2 Live Crew chronology
|  | The 2 Live Crew Is What We Are (1986) | Move Somethin' (1988) |

= The 2 Live Crew Is What We Are =

The 2 Live Crew Is What We Are is the debut studio album by American hip-hop group the 2 Live Crew. It was released in 1986 on Luke Records to a great deal of controversy and promptly was certified gold by the RIAA. It includes the hits "We Want Some Pussy", "Throw the 'D'", and "Cuttin' It Up". In Florida, it was deemed obscene, and one store clerk was charged with felony "corruption of a minor" for selling it to a 14-year-old girl. The clerk was later acquitted.

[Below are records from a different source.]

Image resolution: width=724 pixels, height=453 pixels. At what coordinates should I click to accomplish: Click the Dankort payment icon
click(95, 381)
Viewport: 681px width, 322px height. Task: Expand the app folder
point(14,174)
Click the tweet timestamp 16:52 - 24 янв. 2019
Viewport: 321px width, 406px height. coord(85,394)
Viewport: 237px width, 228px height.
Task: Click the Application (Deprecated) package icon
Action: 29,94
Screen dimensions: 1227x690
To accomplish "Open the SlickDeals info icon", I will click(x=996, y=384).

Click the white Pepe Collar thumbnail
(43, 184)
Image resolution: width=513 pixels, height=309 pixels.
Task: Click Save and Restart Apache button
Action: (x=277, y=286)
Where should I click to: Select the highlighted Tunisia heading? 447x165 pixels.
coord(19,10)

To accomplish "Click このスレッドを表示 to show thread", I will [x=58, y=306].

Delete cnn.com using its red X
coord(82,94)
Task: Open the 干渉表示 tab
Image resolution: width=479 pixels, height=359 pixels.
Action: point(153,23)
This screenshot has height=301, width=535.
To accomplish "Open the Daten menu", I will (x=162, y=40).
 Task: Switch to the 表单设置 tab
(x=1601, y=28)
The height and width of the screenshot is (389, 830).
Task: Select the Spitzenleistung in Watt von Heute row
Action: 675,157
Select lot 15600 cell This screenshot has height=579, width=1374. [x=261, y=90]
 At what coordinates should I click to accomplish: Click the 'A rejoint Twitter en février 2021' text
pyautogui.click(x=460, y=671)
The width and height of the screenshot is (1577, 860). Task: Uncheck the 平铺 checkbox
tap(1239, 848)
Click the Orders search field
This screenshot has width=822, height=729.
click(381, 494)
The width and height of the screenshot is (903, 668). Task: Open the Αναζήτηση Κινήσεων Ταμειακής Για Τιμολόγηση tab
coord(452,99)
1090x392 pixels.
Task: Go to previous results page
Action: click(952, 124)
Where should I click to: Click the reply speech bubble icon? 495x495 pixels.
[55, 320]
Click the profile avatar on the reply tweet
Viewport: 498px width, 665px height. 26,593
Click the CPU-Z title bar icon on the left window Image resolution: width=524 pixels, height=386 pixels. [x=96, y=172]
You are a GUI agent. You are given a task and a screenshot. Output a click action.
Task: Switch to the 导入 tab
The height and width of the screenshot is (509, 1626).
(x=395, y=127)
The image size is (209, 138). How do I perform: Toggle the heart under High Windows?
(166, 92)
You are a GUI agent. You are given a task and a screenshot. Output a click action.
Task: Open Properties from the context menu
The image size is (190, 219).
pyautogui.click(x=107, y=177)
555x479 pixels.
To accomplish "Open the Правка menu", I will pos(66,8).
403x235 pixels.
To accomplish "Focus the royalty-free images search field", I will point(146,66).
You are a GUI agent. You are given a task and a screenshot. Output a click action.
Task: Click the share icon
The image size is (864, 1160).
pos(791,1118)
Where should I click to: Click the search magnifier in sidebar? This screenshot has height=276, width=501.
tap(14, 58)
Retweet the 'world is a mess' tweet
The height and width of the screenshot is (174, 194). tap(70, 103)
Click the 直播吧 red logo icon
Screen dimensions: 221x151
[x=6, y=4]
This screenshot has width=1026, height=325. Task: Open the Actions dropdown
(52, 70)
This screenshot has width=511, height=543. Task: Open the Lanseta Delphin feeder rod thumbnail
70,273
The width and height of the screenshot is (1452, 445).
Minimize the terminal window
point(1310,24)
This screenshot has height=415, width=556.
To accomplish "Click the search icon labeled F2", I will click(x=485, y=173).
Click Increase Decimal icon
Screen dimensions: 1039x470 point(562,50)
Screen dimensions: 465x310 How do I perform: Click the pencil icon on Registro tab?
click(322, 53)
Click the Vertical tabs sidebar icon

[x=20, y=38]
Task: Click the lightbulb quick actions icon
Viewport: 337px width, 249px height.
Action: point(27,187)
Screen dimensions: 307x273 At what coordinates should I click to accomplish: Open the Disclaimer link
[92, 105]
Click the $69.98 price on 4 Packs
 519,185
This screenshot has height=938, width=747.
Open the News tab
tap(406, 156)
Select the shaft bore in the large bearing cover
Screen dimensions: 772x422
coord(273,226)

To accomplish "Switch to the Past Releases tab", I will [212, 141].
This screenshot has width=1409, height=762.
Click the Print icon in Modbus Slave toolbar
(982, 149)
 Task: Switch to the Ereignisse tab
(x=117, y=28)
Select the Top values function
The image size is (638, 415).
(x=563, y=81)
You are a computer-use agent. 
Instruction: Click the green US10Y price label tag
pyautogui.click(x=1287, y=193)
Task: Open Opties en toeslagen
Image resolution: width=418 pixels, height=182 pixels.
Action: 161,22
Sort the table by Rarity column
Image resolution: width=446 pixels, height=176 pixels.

The following year, the album reached number 24 on the Billboard Top R&B/Hip-Hop Albums chart and number 128 on the Billboard 200.

Professional ratings
Review scores
| Source | Rating |
| AllMusic | Star |
| The Rolling Stone Album Guide | Star Half star |

==Track listing==

Notes
- Track 1 contains samples from "Do It, Do It" by Disco Four (1981), "(Nothing Serious) Just Buggin'" by Whistle (1986), "Rapp Will Never Die" by MC Shy D (1985), and "Flick of the Switch" by AC/DC (1983)
- Track 3 contains samples from "Got to Be Real" by Cheryl Lynn (1978), and "Bass Machine" by T La Rock (1986)
- Track 4 contains samples from "Dance to the Drummer's Beat" by Herman Kelly & Life (1978), "Slack Jawed Leroy" by Skillet & Leroy and LaWanda Page (1972), "Hip Hop, Be Bop (Don't Stop)" by Man Parrish (1982), "Bongo Rock '73" by Incredible Bongo Band (1973), and dialogue from Dolemite
- Track 5 contains samples from "Dance to the Drummer's Beat" by Herman Kelly & Life (1978), "Bonus (A Side)" by Hashim (1983), "Change the Beat (Female Version)" by Beside (1982), and "Planet Rock" by Afrika Bambaataa & Soulsonic Force (1982)
- Track 6 contains samples from "Take Me to the Mardi Gras" by Bob James (1975), "It's a New Day So Let a Man Come in and Do the Popcorn" by James Brown (1971), "Release Yourself" by Aleem (1984), "AJ Scratch" by Kurtis Blow (1984), "Say What?" by Trouble Funk (1983), "You'll Like It Too" by Funkadelic (1981), "Jam on the Groove" by Ralph MacDonald (1976), "Planet Rock" by Afrika Bambaataa & Soulsonic Force (1982), and "Rock Box" by Run-DMC (1984)
- Track 7 contains samples from "Catch a Groove" by Juice (1976)
- Track 8 contains samples from "Apache" by Incredible Bongo Band (1973), "Change the Beat (Female Version)" by Beside (1982), "Theme From the Black Hole" by Parliament (1979), "Mirda Rock" by Reggie Griffin & Technofunk (1982), "Triple Threat" by Z-3 MC's (1985), "Bonus Lesson #1 - No Music (The Original Human Beat Box)" by Doug E. Fresh (1984), "Planet Rock" by Afrika Bambaataa & Soulsonic Force (1982), "Cavern" by Liquid Liquid (1983), "Buffalo Gals" by Malcolm McLaren (1982), "It's Yours" by T La Rock & Jazzy Jay (1984), "Spoonin' Rap" by Spoonie Gee (1979), "Al-Naafiysh (The Soul) (B-Side)" by Hashim (1983), and "Hold It Now, Hit It" by Beastie Boys (1986)

| No. | Title | Length |
|---|---|---|
| 1. | "2 Live Is What We Are..." (Word) | 4:17 |
| 2. | "We Want Some Pussy" | 2:49 |
| 3. | "Check It Out Yall" (Freestyle rappin') | 5:03 |
| 4. | "Get It Girl" | 3:55 |
| 5. | "Throw The 'D'" | 3:09 |
| 6. | "Cut It Up" | 3:49 |
| 7. | "Beat Box" (Remix) | 4:32 |
| 8. | "Mr. Mixx On The Mix!!" | 5:13 |
| Total length: |  | 32:55 |

== Personnel ==
- Luther Campbell - performer, producer, executive producer, A&R
- Brother Marquis - performer, producer
- Fresh Kid Ice - performer, producer
- Mr. Mixx - performer, producer
- Bruce Greenspan - recording & mixing
- Mark Boccaccio - recording & mixing
- Manny Morell - artwork & design
- Bob Rosenberg - editor (track 7)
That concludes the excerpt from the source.